# WHAT TO PRODUCE:
The listing below should be printed again word for word, without any images.

RECORDS FOR THE EXERCISE below:

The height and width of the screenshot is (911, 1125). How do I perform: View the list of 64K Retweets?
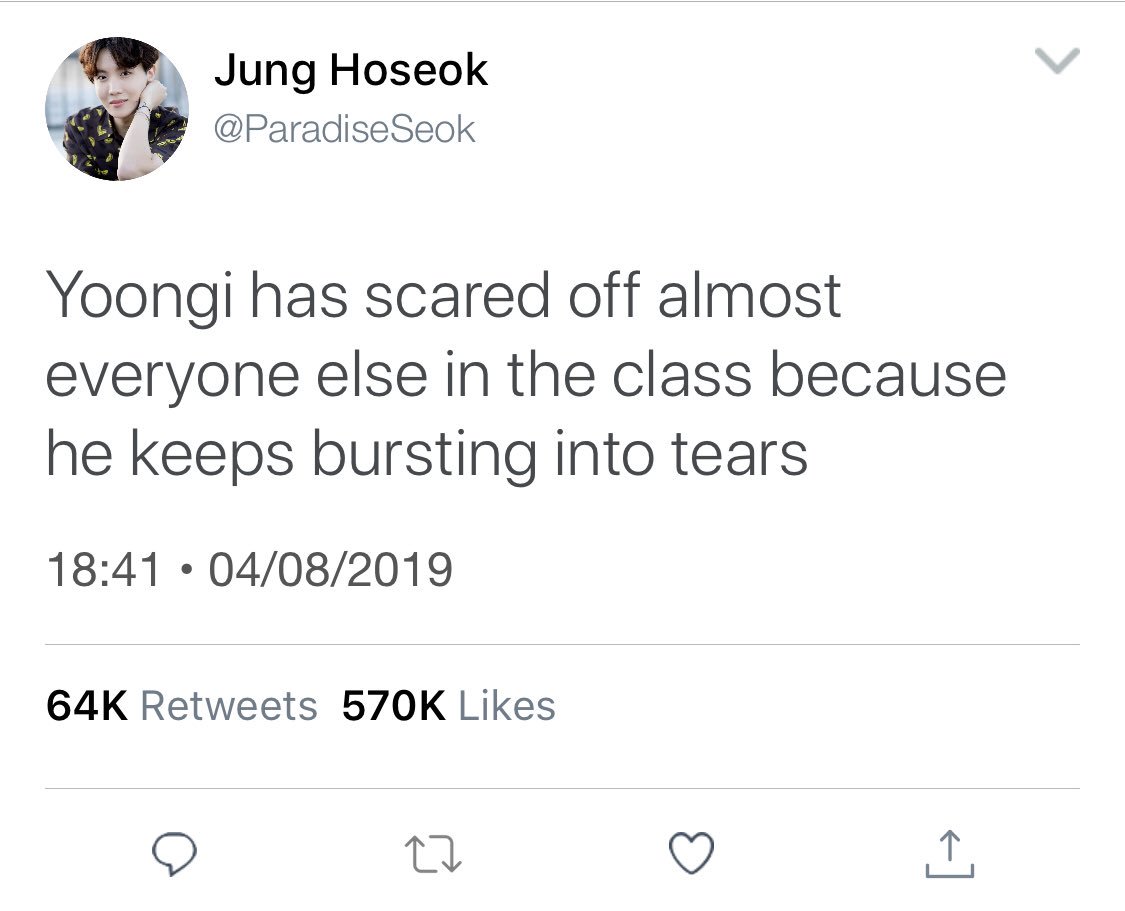pos(182,705)
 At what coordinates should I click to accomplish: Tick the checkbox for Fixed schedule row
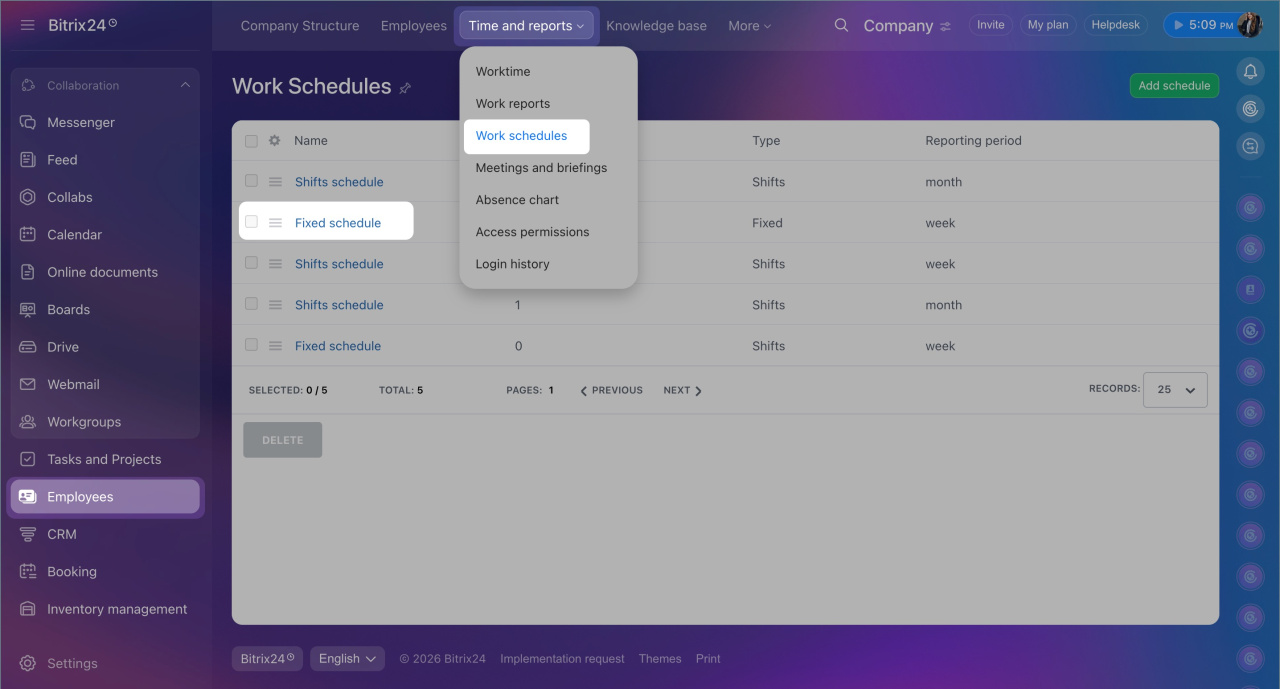click(x=251, y=222)
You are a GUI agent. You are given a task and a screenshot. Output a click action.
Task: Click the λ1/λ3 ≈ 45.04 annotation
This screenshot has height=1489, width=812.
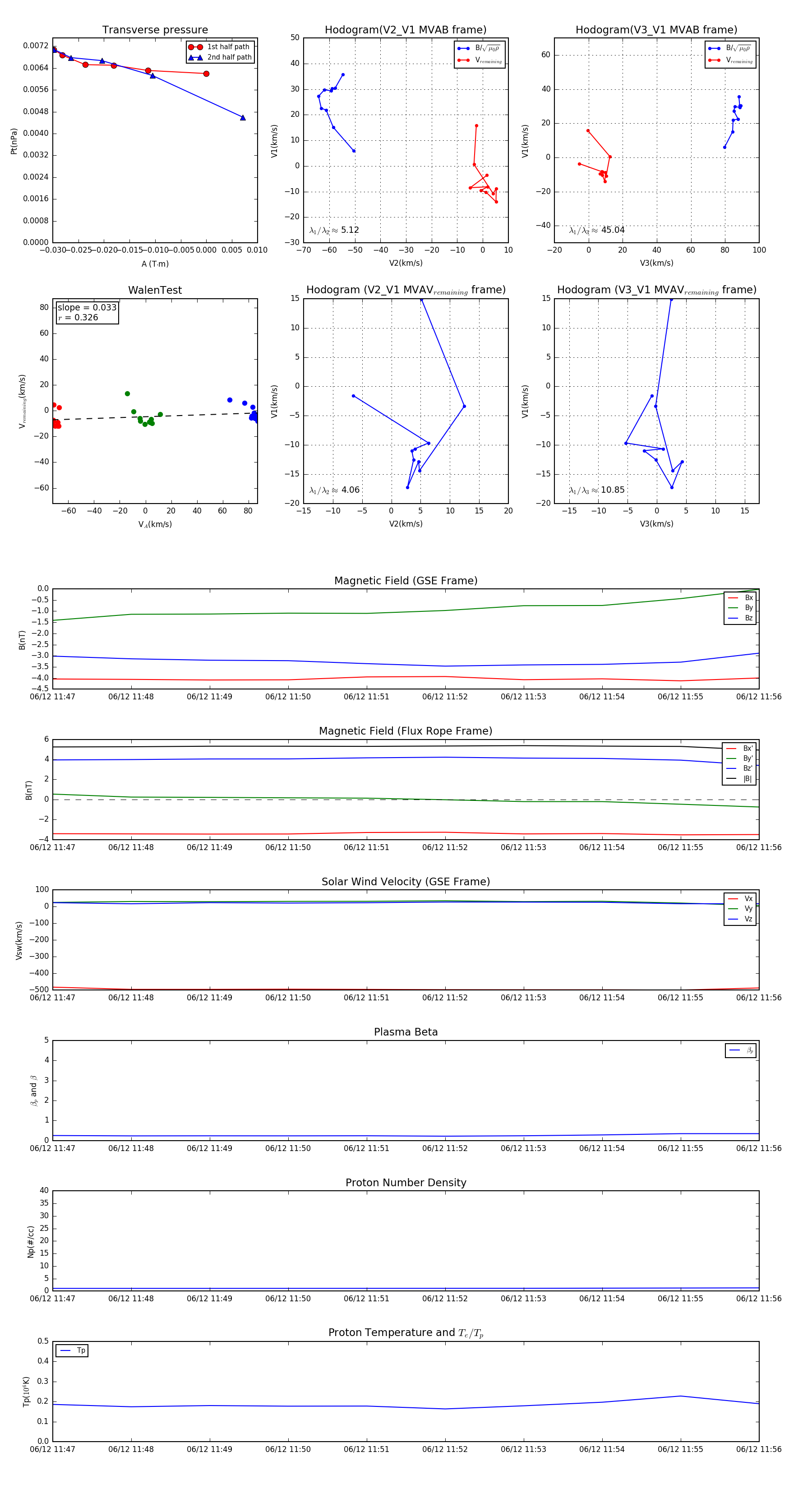click(x=596, y=230)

End of RECORDS FOR THE EXERCISE.

# ANSWER TO THIS EXERCISE:
The height and width of the screenshot is (911, 1125). How do I perform: View the list of 64K Retweets?
pos(182,705)
 At what coordinates should I click to accomplish: Tick the checkbox for Fixed schedule row
click(x=251, y=222)
You are a GUI agent. You are given a task and a screenshot. Output a click action.
Task: Click the λ1/λ3 ≈ 45.04 annotation
This screenshot has height=1489, width=812.
click(x=596, y=230)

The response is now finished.